Thoughts gratefully received.


On 19th October 1964 a paper was published in the journal Physical Review Letters. In it the author, Peter Higgs, hypothesised about the existence of a fundamental particle that was responsible for giving mass to other fundamental particles: the so-called Higgs Boson (Higgs, 1964). 47 years, 8 months and 15 days later, the European Organisation for Nuclear Research, CERN, confirmed that experimental physicists working at the facility had demonstrated the existence of the particle (CERN, 2015).

This story of discovery illustrates the wonderful interplay in science between scientific theory and scientific fact. The Higgs theory was just one of several competing models which had been proposed over 4 decades to explain how fundamental particles may interact. With the discovery of the Higgs Boson, the Higgs theory, with some modification, was proved to be the correct explanation.

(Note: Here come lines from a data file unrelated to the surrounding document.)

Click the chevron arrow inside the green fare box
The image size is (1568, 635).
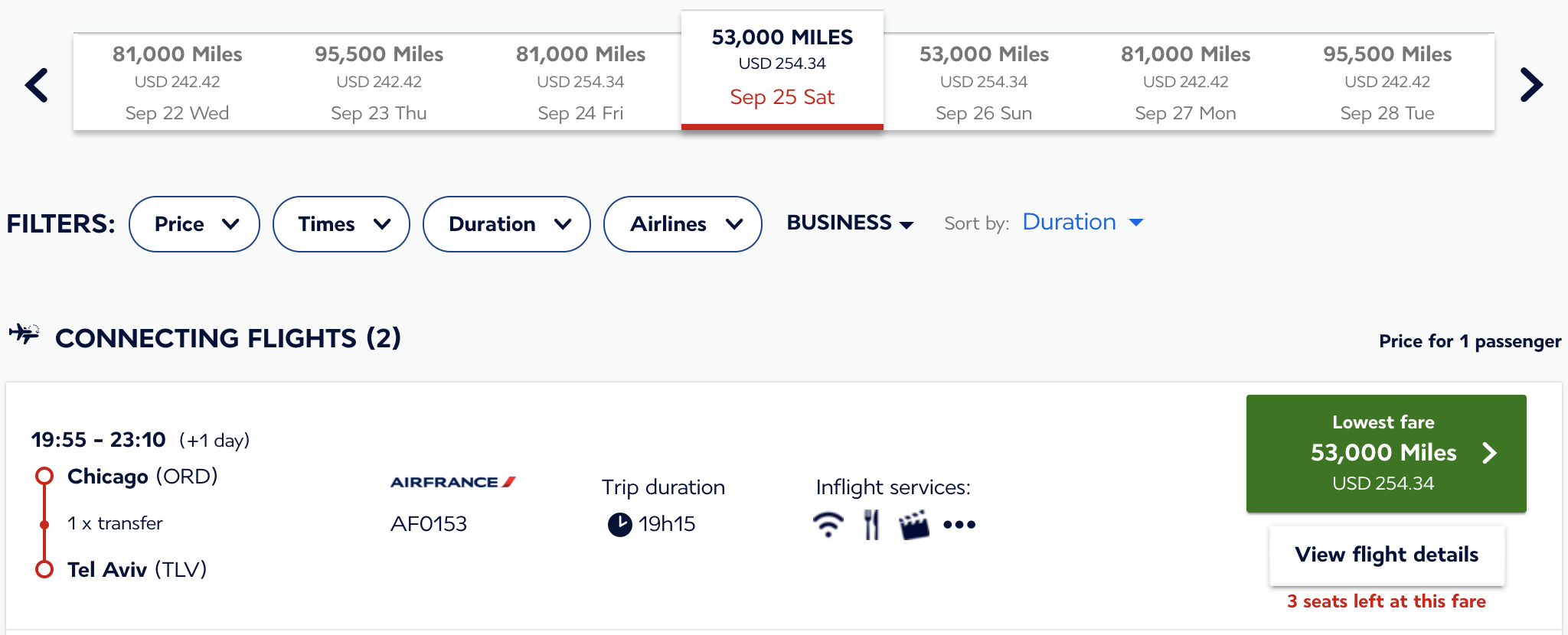click(1490, 453)
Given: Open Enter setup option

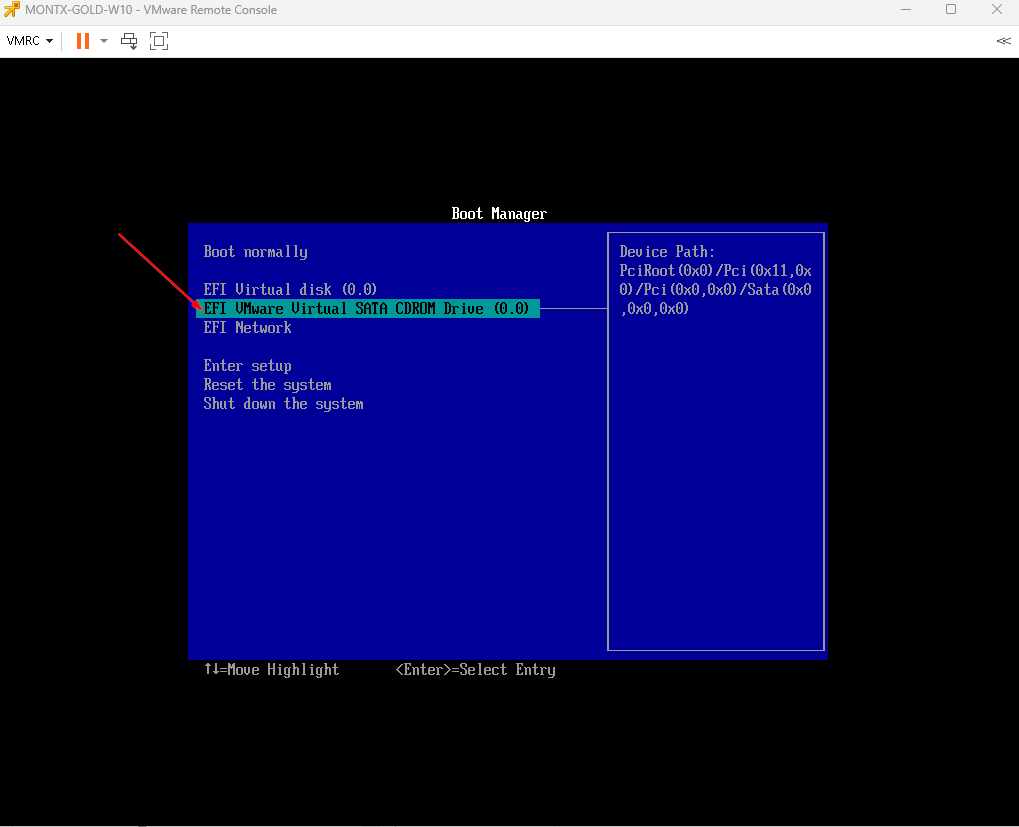Looking at the screenshot, I should click(247, 366).
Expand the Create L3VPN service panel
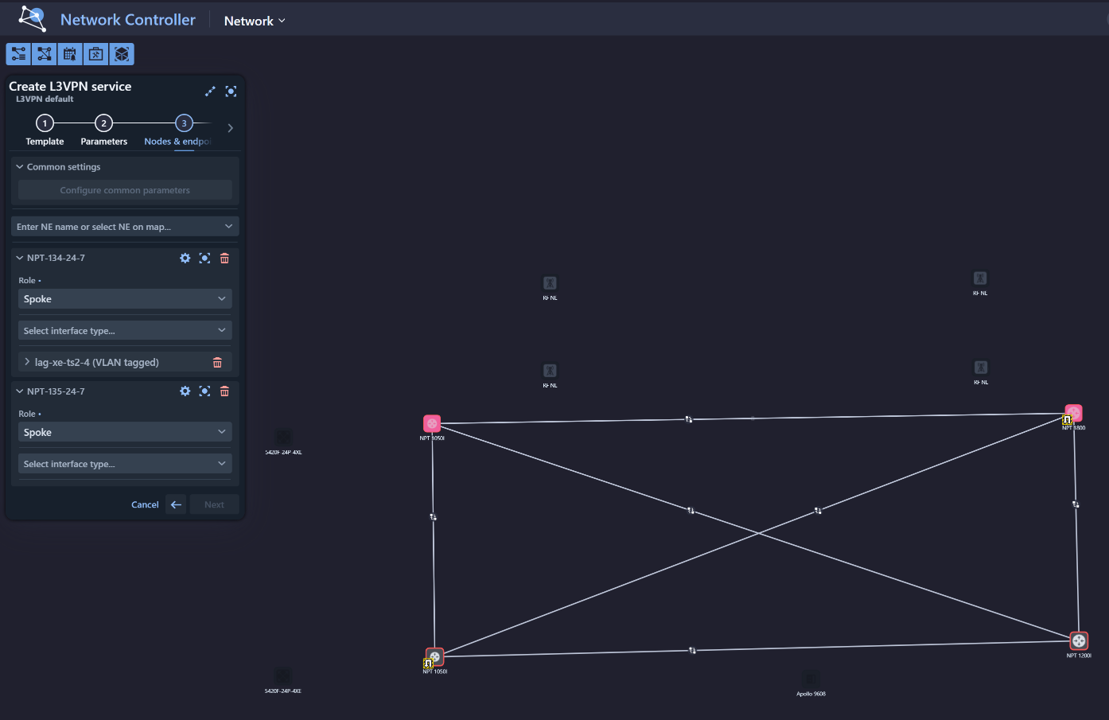Image resolution: width=1109 pixels, height=720 pixels. point(210,91)
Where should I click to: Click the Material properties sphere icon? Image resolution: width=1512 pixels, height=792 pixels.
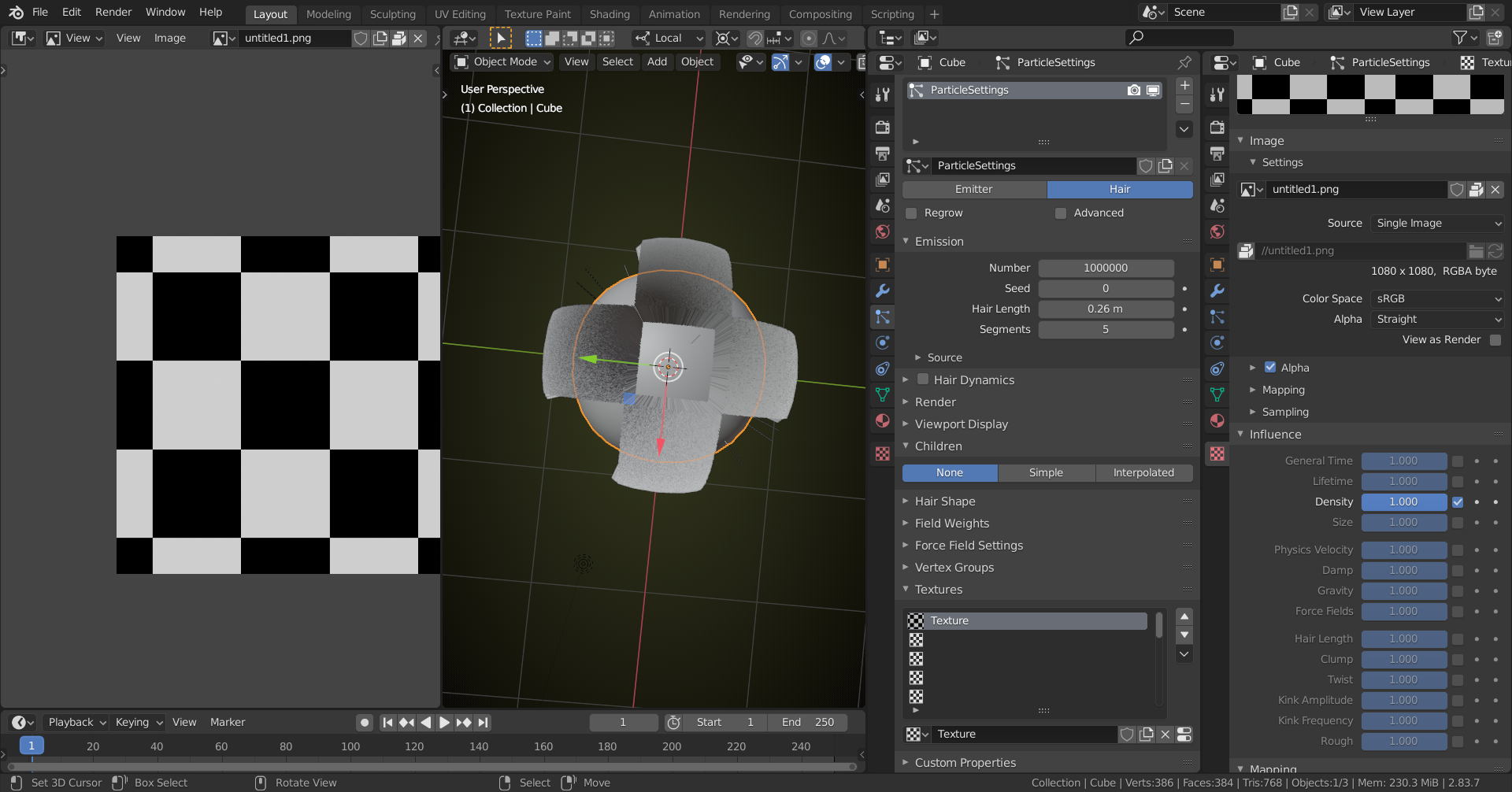point(882,421)
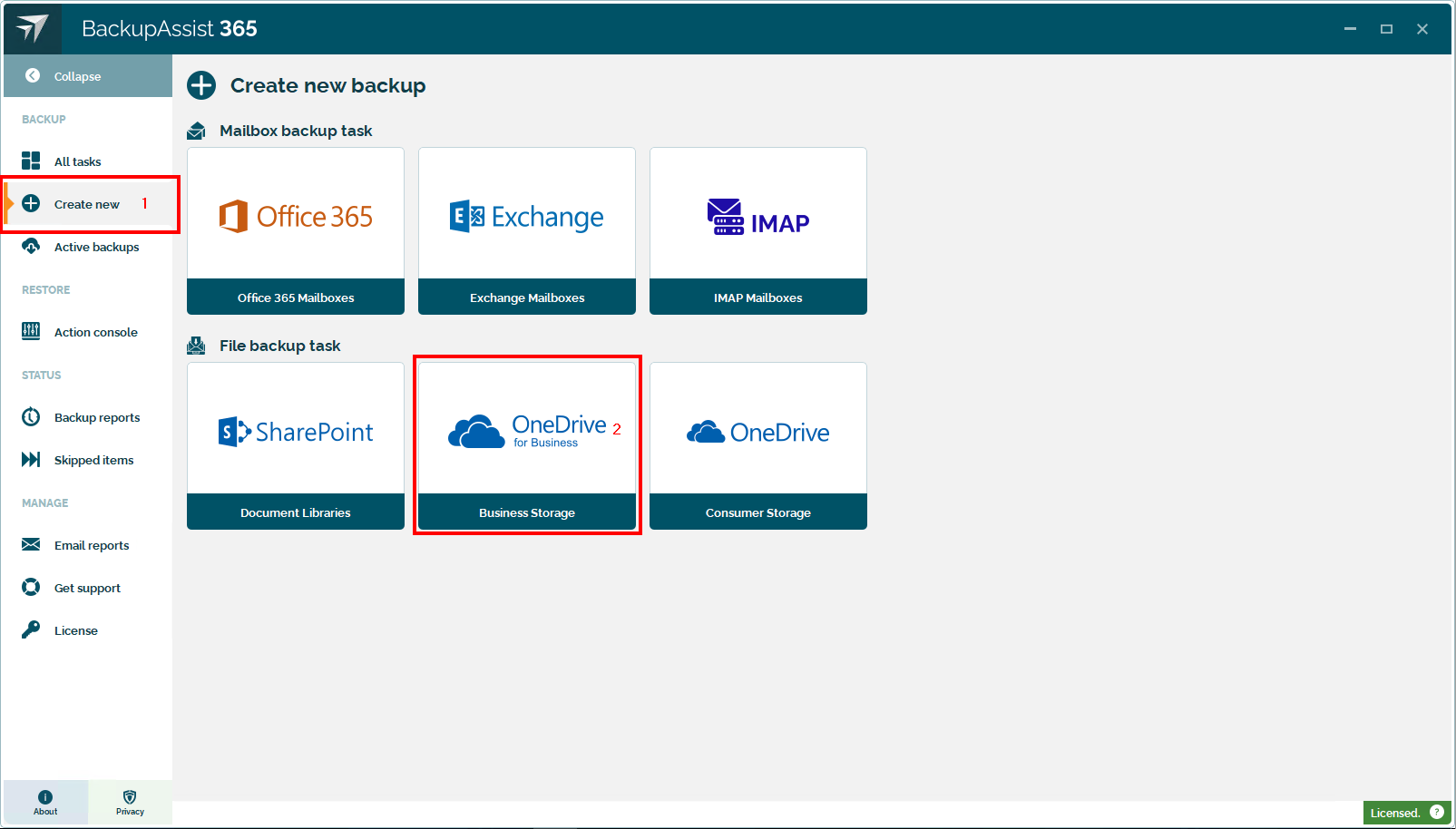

In a similar way neuroscientific studies of the brain and its functioning could be used to constrain and validate psychological theories of learning. Educational practice uses psychological theories, developed over the past century or so, what if we attained physical evidence to illuminate which ones should be developed and which ones could be discarded?

Modern educational theory has diversified hugely with specialist areas devoted to studying different learning contexts e.g. classroom, outdoor, experiential, life-long, as well as at different developmental stages e.g. early years, school-age, university and adult (For a review see Illeris, 2009). It is only relatively recently that educational researchers have begun to try to forge links between education theory and neuroscience (Geake, 2009), while some have questioned the basic ability of these two fields to be bridged (Bruer, 1997).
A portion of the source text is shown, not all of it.